In altre parole, secondo Kinsella nella quotazione record raggiunta dall’oro sono già scontati i prossimi tagli dei tassi di interesse della Fed attesi dal mercato (75 punti base ulteriori entro fine anno e 1 punto percentuale nel 2025). Tuttavia, lo stesso strategist sottolinea che il “stiamo assistendo alla riduzione dei tassi da parte di diverse Banche centrali, e ciò implica che il contesto fondamentale per l’oro rimane favorevole”.

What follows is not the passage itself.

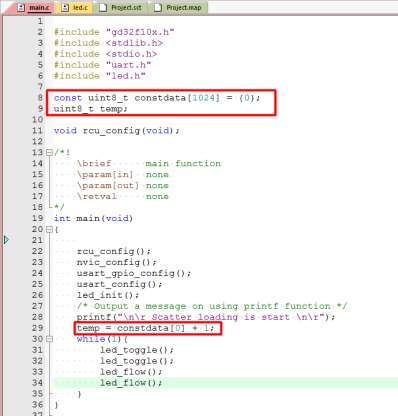Click the highlighted led_flow() line 34
This screenshot has width=398, height=416.
tap(131, 383)
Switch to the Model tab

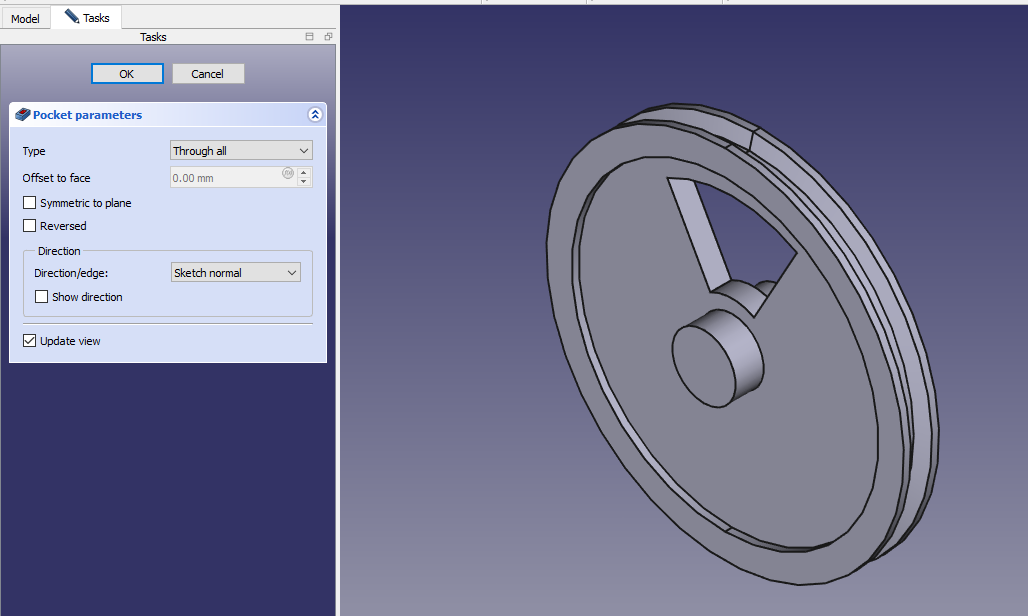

La quotazione dell’oro è poi sostenuta dal deprezzamento del dollaro USA. Il metallo prezioso è quotato in dollari, la cui svalutazione lo rende più conveniente da acquistare per gli operatori in valute diverse dal biglietto verde. Secondo Kinsella, su questo fronte per l’oro c’è ancora da guadagnare: “Gli overnight index swap (OIS) hanno prezzato un calo sostanziale del tasso sui Fed funds nei prossimi due anni, ma questo non si è ancora riflesso in misura significativa nei tassi di cambio del dollaro USA. I nostri modelli mostrano che un calo dell’1% dell’US Dollar Index è compatibile con un aumento dei prezzi dell’oro di circa 8 dollari per oncia. Se nel corso del prossimo anno il dollaro USA si indebolirà tra il 5% e il 10% su una base ponderata per gli scambi commerciali, probabilmente i prezzi dell’oro aumenteranno di quasi 100 dollari l’oncia rispetto ai livelli attuali” conclude lo strategist di UBP.
Ai fattori citati da Kinsella si aggiunge poi la domanda di oro a livello globale, che Oliver Taylor, gestore multi-asset e Joven Lee, strategist multi-asset, di Schroders, dividono in tre segmenti:
- Domanda occidentale
- Domanda orientale
- Domanda delle Banche centrali
Se la prima è stata finora un freno per l’oro, in quanto “diminuita in modo significativo” secondo Taylor, ma “con il ciclo di taglio dei tassi potremmo assistere a un’inversione di tendenza”, la domanda orientale si è mantenuta forte ed è stata “il principale driver dei prezzi dell’oro nell’ultimo periodo”. Questa situazione potrebbe confermarsi ancora, grazie alle “famiglie cinesi che non hanno alternative migliori di investimento. Infine, la domanda dalle Banche centrali rimane sostenuta da attori importanti come la Turchia e i Paesi del Medio Oriente, in attesa che la People’s Bank of China torni sul mercato dopo aver sospeso gli acquisti a maggio 2024.
Sullo sfondo, infine, rimangono i timori di escalation dei conflitti in corso in Medio Oriente, tra Israele e Hamas, e sui confini orientali dell’Europa, tra Russia e Ucraina.